This is what I'm going to do, and this is what I plan to do, and so on, and weeks and months and perhaps even years have elapsed. And somehow or another, you find yourself grinding in the process of seeking to follow him, up against it, as it were, all the time. The wall is too high. The track is too long. The challenge is too great.
And you wonder why it is. Check just to see whether somewhere in your journey you didn't say to God, Listen, I promised my life to you. I promised this to you. And you've delayed on it. And now when pressed, you say, Well, that was actually a mistake.
I didn't mean to say what I said. Well, today is another opportunity. Another opportunity to make good on your promises. Always keep your promises, especially when you make them to God. Finally, our opening phrase was the opening phrase. Our closing phrase is the closing phrase. Guard your steps, watch your mouth, keep your vows, and stand in awe.
Stand in awe. A-W-E. Remember that word for the next time you're playing Scrabble?

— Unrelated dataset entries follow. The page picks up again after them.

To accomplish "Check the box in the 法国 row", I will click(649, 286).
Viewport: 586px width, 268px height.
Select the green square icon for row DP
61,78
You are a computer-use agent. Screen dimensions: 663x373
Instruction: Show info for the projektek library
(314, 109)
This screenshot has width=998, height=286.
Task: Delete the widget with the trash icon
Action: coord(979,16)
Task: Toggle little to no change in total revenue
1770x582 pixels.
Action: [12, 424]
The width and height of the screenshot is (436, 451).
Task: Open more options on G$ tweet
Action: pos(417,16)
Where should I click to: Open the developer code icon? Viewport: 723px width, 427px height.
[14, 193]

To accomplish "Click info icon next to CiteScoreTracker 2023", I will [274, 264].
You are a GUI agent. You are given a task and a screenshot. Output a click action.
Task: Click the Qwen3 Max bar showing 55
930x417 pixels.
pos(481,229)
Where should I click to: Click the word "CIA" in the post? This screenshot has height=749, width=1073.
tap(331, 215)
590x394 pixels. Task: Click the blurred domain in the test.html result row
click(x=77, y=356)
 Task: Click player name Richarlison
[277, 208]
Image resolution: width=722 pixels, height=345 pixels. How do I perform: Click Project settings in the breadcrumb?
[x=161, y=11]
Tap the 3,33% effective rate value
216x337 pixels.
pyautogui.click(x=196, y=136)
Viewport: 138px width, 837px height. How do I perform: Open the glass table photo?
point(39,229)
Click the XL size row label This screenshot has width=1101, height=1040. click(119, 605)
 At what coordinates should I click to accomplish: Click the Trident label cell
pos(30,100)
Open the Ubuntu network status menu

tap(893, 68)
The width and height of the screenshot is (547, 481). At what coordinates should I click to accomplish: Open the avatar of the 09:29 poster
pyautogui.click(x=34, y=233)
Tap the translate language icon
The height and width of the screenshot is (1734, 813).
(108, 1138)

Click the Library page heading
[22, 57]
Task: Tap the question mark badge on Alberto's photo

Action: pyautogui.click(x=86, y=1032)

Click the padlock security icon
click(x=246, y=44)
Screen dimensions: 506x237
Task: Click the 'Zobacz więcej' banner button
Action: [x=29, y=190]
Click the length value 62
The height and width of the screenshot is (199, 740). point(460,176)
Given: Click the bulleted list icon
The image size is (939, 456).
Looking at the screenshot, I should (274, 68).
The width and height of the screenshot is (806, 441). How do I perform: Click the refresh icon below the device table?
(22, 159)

It's very useful. And then go and look it up in a dictionary. A good dictionary. You'll discover that it is a synonym for reverential fear. It's not a synonym for terror. Terror is the reaction of guilt in the face of God's holiness. It's the desire only to run away from God in despair. And what the writer is urging upon those who are involved in the gathered worship here is not some kind of terror that drives them away from God. No, he wants them to stand in the fear of God.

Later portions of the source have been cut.